Reinforcement Learning Tic-Tac-Toe

An interactive Tic-Tac-Toe game powered by Reinforcement Learning using a Q-learning agent and Minimax algorithm.

PythonReinforcement LearningQ-LearningMinimaxStreamlit

Overview

I built a Python-based reinforcement learning project that trains an AI agent to play Tic-Tac-Toe perfectly using Q-Learning. The project also features an interactive web interface built with Streamlit, allowing users to play against the trained AI in real-time.
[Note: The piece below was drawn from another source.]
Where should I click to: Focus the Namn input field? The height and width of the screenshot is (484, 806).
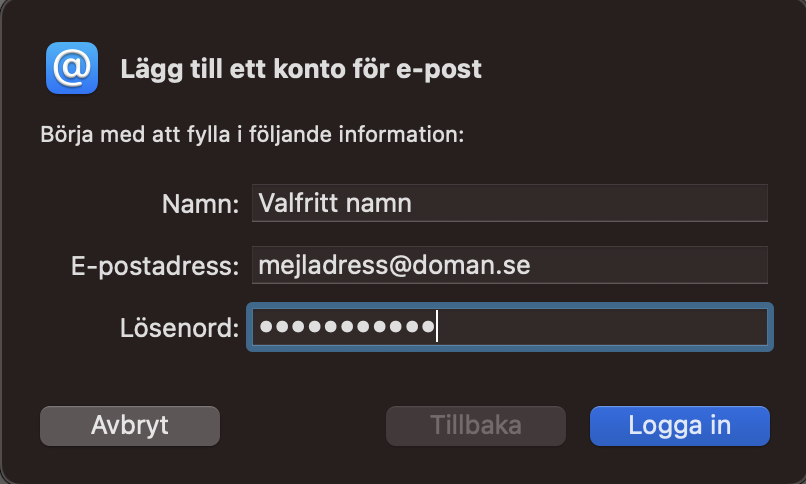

My goal was to explore reinforcement learning algorithms and demonstrate how a machine can learn optimal strategies through self-play.

My Approach

The project implements two distinct AI opponents: a Q-Learning agent and a classic Minimax AI. For the Q-Learning agent, I designed a custom game environment that handles the board state and win/loss conditions. The state is represented as a 9-character string, and the agent uses an epsilon-greedy policy during training to balance exploration and exploitation.
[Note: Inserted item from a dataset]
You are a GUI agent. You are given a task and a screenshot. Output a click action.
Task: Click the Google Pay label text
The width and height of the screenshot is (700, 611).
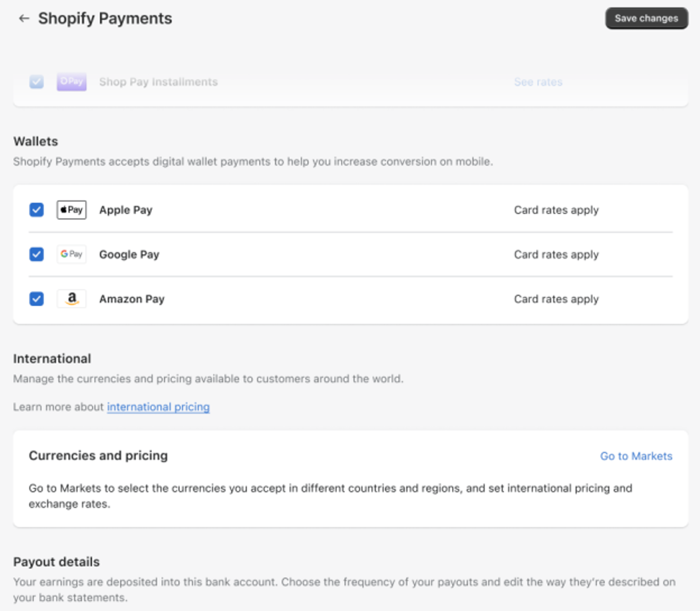(129, 254)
Reward Structure: The agent receives a +1 reward for winning, -1 for losing (penalized retroactively), and 0 for draws or intermediate moves.
Persistent Learning: The AI saves its learned Q-table so it doesn't have to retrain every time the app starts.
Interactive UI: The Streamlit app provides a seamless interface for users to challenge the AI, with the agent automatically exploiting its optimal policy during actual gameplay.

Results & Learnings

The Q-Learning agent successfully learned an optimal policy, demonstrating the power of reinforcement learning in mastering perfect-information games. Building this project deepened my understanding of the Bellman equation, reward shaping, and the trade-offs between different AI approaches like Minimax and Q-Learning. Integrating the Python backend with a Streamlit frontend also provided valuable experience in deploying interactive machine learning applications.